» Assigned task A: In the forum thread about turn-based games, which Final Fantasy titles does Ignopius say he enjoyed?
» Assigned task B: Carry on the forum thread about turn-based games from its last line, writing the post that follows.

I can't get into most games post 2000, but if I have access to FF3, FF7, Mario RPG, Chrono Trigger, or Secret of Mana, then you might as well pack a 24 hour kit because we're going to be here for a while. I wouldn't be called a "gamer" by any means but when it comes to 4th and 5th generation games I'll probably always love playing them. Anything after that...not for me. Turn-based is awesome. Mario RPG tho...


----------



## aaaa1111bbbb2222cccc3333 (May 10, 2015)

crimeclub said:


> I can't get into most games post 2000, but if I have access to FF3, FF7, Mario RPG, Chrono Trigger, or Secret of Mana, then you might as well pack a 24 hour kit because we're going to be here for a while. I wouldn't be called a "gamer" by any means but when it comes to 4th and 5th generation games I'll probably always love playing them. Anything after that...not for me. Turn-based is awesome. Mario RPG tho...


I loved Secret of Mana... great graphic style for the time, I still love the music... 3 players co-op mode.. Fuc-kin great.


----------



## Ignopius (Mar 19, 2013)

I enjoyed FF5, FF6, and FFX which all had turn based combat systems. I also played nearly every Pokemon game. I actually find them to have more depth and strategy than most western rpgs.


----------



## RandomGentleman (Aug 4, 2014)

» Data records:
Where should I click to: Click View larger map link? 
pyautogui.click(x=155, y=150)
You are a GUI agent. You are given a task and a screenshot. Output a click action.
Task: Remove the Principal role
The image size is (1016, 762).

» Your response A: FF5, FF6, and FFX.

» Your response B:
AngelClare said:


> I don't get why anyone likes this. Real battles are not turn based. You don't punch someone, wait for them to kick you and then drink a potion to restore you health and increase your armor.?


I don't like first person shooters! Real people can't take dozens of bullets to the face then heal up!

I don't like side scrollers! Real people aren't barred from walking left after going a set distance right!

I don't like strategy games! Real strategists can't pause time and plan out their moves!

I don't like fighting games! Real people can't heal back all the damage they take in a round of fighting and then be perfectly fine a couple seconds later!

Oh. Wait. They're all games with game mechanics that don't exist in the real world. Not liking a mechanic is fine. Hating it because it doesn't make sense in the real world is beyond stupid.


----------



## Aribeth (Jan 14, 2012)

RandomGentleman said:


> I don't like first person shooters! Real people can't take dozens of bullets to the face then heal up!
> 
> I don't like side scrollers! Real people aren't barred from walking left after going a set distance right!
> 
> ...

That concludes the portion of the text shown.